Wednesday, November 12, 2008

OPTIONS TRADING IN STOCK MARKET

“Share Market”. All of us heard about it and we know that if you have the knowledge of it, you can make lot of money from it. In share market, there are lots of ways to earn money. I also want to discuss with you a major money making idea. It is OPTIONS. I show you how you make a profit from stock, either its price increase or decrease.

Options are hedging/investment instruments, which allow the buyer the right but not the obligation to buy/sell the underlying stock/ index. The buyer of the option incurs a charge for this right, which is referred to as the “Premium”. The option writer or seller is the other party to such a contract who earns the premium.

We play it by two ways:-
1) Call Option.
2) Put Option.

Call Option: - It is a right but not obligation to buy a particular asset at a pre-specified price. Let’s take an example:

Mr. X buys a stock call option at Rs.1000 strike price at end month by paying a premium of Rs.10. Now he has a right but not obligation to buy stock at the end of month at a price of Rs1000.

Suppose the stock at the end of month is:-

Ø Rs.1100 then Mr. X buys it at Rs.1000 as he has a right to buy it at Rs.1000 and makes a Profit: -Rs. (1100-1000-10) = Rs.90.
Ø Rs.900 then Mr. X does not but it and book a Loss: - Rs.10 (premium amount).


This is how Mr. X makes a profit. In case of Call Option, his loss is limited but profit is unlimited, if price of share increase. In case stock price is below Rs.1000, he buys stock from market and book a loss of premium amount. But, if stock price is more than Rs.1000, he can buy it for Rs.1000 and book a profit of amount which is more than Rs.1000.




Put Option: - It is a right but not obligation to sell a particular asset at pre-specified price. Again let’s take example of Mr. X:

This time Mr. X buys a stock put option at Rs.1000 strike price at the end month by paying a premium of Rs.10. Now he has a right but not obligation to sell stock at the end of month at a price of Rs.1000.
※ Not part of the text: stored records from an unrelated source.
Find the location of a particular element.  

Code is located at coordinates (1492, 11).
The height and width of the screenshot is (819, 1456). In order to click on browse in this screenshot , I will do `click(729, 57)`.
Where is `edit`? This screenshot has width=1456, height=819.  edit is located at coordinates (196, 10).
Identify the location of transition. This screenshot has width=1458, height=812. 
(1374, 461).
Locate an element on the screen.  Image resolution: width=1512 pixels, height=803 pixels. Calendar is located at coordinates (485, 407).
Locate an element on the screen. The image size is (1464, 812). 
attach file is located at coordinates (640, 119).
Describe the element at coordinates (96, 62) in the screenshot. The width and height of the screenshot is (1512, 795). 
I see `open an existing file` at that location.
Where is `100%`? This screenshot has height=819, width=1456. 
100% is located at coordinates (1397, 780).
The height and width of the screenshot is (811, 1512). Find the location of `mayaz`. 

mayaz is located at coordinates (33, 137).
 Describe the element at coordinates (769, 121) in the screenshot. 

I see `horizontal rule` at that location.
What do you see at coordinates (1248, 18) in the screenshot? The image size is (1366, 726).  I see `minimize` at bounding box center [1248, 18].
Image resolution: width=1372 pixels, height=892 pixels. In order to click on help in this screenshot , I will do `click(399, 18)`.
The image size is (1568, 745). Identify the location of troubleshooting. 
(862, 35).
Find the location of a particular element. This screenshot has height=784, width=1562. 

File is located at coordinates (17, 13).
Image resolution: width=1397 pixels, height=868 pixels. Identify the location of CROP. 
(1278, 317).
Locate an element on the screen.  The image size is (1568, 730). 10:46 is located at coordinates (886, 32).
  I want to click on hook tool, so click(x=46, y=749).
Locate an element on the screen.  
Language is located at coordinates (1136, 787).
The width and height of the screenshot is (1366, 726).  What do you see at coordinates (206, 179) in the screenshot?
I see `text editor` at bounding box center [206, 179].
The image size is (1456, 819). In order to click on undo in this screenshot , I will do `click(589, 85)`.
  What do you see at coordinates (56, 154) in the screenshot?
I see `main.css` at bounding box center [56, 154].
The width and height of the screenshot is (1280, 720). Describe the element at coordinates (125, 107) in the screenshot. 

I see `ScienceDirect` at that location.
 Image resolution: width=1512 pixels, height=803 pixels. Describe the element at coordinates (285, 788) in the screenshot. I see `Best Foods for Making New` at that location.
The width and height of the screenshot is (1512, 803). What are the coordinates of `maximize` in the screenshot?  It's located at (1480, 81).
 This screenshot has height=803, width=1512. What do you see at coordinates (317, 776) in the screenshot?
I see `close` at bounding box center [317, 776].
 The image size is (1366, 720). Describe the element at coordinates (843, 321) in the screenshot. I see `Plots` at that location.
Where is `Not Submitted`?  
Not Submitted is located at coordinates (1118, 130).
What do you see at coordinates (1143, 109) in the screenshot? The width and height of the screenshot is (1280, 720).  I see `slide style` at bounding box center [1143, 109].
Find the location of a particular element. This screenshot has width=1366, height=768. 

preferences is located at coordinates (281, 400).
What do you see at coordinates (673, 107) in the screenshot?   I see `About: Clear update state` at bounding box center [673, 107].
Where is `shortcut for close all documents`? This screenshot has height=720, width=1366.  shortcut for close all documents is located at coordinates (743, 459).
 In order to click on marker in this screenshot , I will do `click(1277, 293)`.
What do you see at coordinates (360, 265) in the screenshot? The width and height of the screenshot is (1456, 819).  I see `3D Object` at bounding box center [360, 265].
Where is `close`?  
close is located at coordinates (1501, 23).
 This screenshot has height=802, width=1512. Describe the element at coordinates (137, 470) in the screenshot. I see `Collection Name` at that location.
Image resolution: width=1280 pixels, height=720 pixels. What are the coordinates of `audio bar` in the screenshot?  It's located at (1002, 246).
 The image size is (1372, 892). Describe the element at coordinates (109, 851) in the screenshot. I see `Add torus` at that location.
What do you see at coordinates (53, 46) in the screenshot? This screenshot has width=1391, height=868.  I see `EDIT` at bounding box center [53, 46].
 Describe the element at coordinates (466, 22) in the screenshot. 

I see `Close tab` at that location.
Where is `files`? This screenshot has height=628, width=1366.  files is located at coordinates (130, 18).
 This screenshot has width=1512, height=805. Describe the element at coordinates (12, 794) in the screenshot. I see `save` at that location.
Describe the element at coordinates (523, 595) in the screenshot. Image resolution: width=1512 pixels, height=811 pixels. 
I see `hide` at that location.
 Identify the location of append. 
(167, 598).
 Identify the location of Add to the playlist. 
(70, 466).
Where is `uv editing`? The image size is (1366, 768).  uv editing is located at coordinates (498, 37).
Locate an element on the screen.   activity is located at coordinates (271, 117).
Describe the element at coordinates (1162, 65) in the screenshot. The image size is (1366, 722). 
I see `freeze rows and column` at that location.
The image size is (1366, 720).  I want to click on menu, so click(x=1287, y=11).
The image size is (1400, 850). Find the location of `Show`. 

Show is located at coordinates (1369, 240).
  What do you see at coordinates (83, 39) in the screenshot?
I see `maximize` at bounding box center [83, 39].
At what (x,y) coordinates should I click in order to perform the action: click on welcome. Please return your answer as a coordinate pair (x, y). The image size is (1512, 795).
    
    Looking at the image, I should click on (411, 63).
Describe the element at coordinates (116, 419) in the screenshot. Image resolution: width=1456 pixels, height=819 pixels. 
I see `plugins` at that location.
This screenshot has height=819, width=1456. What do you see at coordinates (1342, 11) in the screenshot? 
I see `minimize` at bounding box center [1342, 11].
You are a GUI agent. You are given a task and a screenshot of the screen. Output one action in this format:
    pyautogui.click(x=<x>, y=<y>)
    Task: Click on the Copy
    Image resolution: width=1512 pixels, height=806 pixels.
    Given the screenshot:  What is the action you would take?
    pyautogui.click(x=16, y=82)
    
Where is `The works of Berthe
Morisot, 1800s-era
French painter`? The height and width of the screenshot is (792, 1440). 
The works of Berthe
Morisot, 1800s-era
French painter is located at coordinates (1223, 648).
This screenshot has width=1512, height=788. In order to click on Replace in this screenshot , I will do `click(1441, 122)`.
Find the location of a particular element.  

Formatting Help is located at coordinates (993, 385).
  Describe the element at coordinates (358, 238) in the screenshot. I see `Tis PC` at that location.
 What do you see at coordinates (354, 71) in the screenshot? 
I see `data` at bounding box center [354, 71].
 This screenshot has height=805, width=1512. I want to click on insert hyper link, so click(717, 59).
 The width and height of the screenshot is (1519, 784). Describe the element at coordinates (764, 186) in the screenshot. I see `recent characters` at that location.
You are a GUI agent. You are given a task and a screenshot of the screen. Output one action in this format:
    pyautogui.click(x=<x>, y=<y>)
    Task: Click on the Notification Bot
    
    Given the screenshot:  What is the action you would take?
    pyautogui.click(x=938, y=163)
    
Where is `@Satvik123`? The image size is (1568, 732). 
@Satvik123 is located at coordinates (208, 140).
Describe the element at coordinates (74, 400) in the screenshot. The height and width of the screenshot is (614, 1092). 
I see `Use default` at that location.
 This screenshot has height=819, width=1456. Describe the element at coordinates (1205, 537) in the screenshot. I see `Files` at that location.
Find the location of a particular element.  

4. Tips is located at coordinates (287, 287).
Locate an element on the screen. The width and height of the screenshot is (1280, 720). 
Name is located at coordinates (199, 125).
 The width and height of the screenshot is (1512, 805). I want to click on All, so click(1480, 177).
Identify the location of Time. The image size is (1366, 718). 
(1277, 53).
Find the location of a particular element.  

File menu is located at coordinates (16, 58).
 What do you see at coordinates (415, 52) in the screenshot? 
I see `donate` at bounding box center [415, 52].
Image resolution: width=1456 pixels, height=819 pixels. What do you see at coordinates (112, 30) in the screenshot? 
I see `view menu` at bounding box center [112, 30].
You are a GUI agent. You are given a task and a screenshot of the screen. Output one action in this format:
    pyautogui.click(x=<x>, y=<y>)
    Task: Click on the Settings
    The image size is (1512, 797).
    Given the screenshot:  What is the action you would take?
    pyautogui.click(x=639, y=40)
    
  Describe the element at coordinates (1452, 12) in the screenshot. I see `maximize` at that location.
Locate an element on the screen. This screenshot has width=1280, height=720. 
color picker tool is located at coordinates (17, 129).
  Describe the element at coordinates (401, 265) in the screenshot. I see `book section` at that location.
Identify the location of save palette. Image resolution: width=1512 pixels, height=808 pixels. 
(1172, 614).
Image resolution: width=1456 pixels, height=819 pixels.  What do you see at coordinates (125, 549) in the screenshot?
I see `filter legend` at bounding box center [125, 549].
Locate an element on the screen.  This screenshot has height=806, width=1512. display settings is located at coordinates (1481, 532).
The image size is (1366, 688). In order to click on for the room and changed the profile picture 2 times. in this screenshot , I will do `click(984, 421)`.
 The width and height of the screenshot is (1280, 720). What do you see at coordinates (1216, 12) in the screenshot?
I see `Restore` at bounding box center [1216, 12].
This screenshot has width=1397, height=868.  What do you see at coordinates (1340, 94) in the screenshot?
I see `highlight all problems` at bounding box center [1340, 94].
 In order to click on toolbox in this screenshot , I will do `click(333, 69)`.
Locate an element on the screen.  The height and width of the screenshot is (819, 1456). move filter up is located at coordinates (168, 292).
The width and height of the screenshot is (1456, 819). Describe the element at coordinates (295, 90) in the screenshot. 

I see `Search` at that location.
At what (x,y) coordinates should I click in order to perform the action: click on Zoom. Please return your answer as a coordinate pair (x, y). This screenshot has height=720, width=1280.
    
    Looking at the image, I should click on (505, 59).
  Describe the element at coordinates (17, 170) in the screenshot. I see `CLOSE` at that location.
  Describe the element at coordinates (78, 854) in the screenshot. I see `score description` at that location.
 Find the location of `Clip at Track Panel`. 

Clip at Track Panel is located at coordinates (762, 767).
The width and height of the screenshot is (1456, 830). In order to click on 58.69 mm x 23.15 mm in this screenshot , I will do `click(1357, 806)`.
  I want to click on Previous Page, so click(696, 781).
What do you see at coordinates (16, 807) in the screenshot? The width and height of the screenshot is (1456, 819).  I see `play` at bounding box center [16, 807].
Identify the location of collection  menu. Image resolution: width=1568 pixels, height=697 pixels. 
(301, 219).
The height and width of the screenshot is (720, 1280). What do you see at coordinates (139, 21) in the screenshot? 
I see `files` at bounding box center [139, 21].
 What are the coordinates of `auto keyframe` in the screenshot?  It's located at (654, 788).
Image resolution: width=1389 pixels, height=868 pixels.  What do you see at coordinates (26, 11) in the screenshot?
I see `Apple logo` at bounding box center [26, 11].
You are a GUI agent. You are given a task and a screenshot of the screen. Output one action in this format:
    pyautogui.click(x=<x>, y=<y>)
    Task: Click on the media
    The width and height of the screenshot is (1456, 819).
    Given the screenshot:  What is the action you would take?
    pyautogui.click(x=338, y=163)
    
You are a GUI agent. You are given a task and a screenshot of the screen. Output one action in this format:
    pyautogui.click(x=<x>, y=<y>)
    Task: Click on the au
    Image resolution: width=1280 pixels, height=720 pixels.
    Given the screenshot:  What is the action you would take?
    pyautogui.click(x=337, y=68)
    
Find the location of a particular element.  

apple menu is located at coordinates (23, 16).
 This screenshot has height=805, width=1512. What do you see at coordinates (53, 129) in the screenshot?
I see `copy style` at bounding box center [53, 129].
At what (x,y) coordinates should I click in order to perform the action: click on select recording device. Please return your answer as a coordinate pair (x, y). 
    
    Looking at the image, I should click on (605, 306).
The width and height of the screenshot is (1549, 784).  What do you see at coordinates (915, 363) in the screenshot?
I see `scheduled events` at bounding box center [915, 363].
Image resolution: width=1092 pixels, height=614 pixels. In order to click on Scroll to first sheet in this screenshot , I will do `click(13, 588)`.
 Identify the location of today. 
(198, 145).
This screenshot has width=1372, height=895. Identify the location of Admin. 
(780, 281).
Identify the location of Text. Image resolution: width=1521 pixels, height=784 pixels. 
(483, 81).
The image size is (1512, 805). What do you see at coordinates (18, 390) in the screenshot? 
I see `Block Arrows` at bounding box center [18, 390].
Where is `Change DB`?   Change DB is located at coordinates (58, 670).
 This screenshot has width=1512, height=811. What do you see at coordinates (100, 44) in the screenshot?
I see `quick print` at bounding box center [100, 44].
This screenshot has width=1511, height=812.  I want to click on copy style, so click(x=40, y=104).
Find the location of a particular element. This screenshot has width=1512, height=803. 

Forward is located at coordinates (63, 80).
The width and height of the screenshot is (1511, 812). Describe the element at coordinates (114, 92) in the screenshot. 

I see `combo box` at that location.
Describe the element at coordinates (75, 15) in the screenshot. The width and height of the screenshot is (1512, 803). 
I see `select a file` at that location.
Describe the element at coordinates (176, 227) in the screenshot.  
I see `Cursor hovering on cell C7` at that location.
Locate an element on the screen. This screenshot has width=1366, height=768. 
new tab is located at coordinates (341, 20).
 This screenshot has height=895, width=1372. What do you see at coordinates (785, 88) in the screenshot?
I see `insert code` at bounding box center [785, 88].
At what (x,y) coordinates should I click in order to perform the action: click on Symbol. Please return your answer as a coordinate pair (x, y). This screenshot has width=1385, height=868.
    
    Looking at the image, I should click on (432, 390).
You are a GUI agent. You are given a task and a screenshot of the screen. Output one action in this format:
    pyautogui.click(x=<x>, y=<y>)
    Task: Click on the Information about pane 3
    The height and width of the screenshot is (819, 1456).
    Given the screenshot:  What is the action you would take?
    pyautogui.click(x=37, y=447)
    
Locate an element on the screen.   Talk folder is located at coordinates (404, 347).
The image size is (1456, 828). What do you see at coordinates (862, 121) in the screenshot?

Suppose the stock after one week is:-

Rs.1100 then Mr. X doesn’t sell it and book a Loss: - Rs.10 (premium amount)
Rs.900 then Mr. X sells it at Rs.1000 and book a Profit: -Rs. (1000-900-10) = Rs.90

This is again how Mr. X makes a profit. In case of Put Option, loss is limited but profit is unlimited, if price of share fall. As if stock price is more than Rs.1000, then Mr. X sells stock in market at a price more than Rs.1000 and book a loss of premium amount. But, if stock price is less than Rs.1000, he can sell it for Rs.1000 and book a profit.

Note: - As you see, it is very easy to make money with the help of “OPTIONS”. There is equal chance of losing money in “Options Trading”. So, before going to make money out of it; please do some research regarding how it works in your favor?